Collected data

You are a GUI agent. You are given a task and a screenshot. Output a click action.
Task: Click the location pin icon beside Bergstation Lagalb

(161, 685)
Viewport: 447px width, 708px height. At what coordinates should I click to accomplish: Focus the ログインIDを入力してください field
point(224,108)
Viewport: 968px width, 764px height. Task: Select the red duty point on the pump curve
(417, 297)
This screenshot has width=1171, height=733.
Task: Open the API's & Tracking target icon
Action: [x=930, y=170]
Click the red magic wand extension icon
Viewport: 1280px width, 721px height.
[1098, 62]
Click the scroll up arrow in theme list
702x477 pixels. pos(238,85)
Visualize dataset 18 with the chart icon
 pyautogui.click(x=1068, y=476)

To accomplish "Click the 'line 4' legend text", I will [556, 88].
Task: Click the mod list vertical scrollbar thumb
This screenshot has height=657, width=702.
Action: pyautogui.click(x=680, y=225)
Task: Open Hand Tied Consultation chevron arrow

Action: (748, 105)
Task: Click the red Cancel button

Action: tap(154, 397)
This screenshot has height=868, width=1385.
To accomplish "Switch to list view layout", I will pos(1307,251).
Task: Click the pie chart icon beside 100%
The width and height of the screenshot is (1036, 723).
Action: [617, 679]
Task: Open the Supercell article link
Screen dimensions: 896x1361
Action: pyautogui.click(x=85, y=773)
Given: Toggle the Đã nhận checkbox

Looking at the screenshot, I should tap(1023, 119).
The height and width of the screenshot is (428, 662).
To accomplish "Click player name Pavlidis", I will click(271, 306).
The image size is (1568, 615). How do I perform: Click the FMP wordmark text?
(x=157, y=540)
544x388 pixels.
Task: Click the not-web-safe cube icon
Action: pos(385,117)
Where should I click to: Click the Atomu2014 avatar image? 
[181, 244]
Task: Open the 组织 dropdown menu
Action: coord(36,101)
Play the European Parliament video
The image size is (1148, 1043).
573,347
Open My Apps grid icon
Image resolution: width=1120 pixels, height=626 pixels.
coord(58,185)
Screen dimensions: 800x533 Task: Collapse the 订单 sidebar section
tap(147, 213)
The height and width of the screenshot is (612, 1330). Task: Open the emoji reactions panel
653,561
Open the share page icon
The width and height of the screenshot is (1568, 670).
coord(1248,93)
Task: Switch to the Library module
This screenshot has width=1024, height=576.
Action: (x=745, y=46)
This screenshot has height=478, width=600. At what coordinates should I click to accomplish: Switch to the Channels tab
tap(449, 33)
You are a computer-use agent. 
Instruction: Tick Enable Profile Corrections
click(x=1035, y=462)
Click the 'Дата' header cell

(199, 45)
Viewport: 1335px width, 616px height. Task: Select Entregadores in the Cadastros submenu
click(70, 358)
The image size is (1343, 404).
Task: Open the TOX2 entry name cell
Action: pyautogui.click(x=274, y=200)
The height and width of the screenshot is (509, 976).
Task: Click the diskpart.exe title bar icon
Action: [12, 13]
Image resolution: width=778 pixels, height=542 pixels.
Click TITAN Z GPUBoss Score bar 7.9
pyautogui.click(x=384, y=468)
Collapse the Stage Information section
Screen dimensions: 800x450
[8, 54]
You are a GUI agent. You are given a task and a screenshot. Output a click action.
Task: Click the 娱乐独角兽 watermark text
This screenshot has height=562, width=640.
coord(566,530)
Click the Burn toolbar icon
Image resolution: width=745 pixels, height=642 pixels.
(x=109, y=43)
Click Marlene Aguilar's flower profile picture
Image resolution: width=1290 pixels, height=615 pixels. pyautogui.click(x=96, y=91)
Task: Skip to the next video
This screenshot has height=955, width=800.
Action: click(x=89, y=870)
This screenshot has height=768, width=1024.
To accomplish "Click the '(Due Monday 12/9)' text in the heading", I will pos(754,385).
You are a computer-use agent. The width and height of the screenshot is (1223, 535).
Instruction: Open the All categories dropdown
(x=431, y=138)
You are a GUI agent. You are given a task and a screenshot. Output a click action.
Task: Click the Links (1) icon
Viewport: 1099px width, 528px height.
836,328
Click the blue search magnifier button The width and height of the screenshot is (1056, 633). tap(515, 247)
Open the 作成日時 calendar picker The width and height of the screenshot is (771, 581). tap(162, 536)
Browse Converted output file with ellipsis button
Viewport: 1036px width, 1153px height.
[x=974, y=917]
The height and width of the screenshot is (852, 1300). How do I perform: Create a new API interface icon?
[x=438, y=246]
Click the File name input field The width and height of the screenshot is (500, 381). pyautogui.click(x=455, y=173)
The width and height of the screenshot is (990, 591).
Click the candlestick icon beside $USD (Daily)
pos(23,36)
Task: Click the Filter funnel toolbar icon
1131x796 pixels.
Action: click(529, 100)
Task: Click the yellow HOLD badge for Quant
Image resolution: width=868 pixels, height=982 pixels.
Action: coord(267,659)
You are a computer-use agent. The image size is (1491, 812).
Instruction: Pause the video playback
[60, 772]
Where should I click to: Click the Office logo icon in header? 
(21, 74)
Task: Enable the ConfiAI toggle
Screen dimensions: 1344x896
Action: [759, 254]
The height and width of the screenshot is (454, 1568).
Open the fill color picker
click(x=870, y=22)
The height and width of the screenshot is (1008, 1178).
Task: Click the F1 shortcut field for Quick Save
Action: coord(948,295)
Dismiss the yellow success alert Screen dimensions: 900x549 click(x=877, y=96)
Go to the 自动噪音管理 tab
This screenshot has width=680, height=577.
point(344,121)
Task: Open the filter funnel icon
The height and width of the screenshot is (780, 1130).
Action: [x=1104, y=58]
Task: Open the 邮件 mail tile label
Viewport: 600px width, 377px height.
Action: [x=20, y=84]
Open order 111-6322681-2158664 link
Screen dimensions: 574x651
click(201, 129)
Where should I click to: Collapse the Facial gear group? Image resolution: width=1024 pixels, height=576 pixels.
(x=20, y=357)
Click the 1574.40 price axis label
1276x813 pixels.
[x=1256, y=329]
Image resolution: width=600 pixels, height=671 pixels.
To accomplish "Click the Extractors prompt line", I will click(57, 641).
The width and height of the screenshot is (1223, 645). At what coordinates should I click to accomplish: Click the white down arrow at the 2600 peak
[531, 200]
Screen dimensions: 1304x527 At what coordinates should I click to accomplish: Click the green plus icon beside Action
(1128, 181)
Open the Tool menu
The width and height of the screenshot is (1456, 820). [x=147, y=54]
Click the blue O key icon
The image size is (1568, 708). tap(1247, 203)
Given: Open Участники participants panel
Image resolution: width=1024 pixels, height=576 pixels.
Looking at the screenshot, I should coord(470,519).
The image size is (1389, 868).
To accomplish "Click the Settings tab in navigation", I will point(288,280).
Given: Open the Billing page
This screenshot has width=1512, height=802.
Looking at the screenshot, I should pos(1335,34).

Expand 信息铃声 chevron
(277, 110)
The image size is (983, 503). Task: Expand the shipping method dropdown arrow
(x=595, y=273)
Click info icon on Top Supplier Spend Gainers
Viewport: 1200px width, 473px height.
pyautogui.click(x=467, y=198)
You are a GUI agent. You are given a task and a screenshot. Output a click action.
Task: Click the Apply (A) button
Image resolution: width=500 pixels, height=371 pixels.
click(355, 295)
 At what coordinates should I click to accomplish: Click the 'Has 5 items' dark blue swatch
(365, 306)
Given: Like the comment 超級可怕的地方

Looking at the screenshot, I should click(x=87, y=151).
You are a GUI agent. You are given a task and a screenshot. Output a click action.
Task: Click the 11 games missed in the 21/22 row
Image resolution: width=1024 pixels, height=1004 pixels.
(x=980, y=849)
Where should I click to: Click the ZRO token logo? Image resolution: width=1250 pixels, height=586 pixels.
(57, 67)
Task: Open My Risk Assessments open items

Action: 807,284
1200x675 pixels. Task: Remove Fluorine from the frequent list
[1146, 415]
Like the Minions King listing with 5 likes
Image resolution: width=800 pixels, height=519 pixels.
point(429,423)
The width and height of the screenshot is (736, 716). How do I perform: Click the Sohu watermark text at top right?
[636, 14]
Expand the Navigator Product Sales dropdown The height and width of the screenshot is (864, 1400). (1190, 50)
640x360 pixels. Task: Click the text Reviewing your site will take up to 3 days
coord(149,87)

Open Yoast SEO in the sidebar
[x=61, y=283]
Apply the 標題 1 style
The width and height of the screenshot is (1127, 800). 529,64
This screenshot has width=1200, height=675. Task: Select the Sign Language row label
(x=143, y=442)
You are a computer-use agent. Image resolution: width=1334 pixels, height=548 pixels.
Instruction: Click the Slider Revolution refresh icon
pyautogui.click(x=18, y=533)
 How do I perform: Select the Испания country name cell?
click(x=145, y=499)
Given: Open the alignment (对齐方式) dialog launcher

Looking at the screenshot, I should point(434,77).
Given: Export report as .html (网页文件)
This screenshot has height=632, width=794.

- **What is expected**
Set down, word for word, each line from the top of the records above through the line with "Task: Click the mod".

- **Response to this exercise**
You are a GUI agent. You are given a task and a screenshot. Output a click action.
Task: Click the location pin icon beside Bergstation Lagalb

(161, 685)
Viewport: 447px width, 708px height. At what coordinates should I click to accomplish: Focus the ログインIDを入力してください field
point(224,108)
Viewport: 968px width, 764px height. Task: Select the red duty point on the pump curve
(417, 297)
This screenshot has width=1171, height=733.
Task: Open the API's & Tracking target icon
Action: [x=930, y=170]
Click the red magic wand extension icon
Viewport: 1280px width, 721px height.
[1098, 62]
Click the scroll up arrow in theme list
702x477 pixels. pos(238,85)
Visualize dataset 18 with the chart icon
 pyautogui.click(x=1068, y=476)

To accomplish "Click the 'line 4' legend text", I will [556, 88].
Task: Click the mod list vertical scrollbar thumb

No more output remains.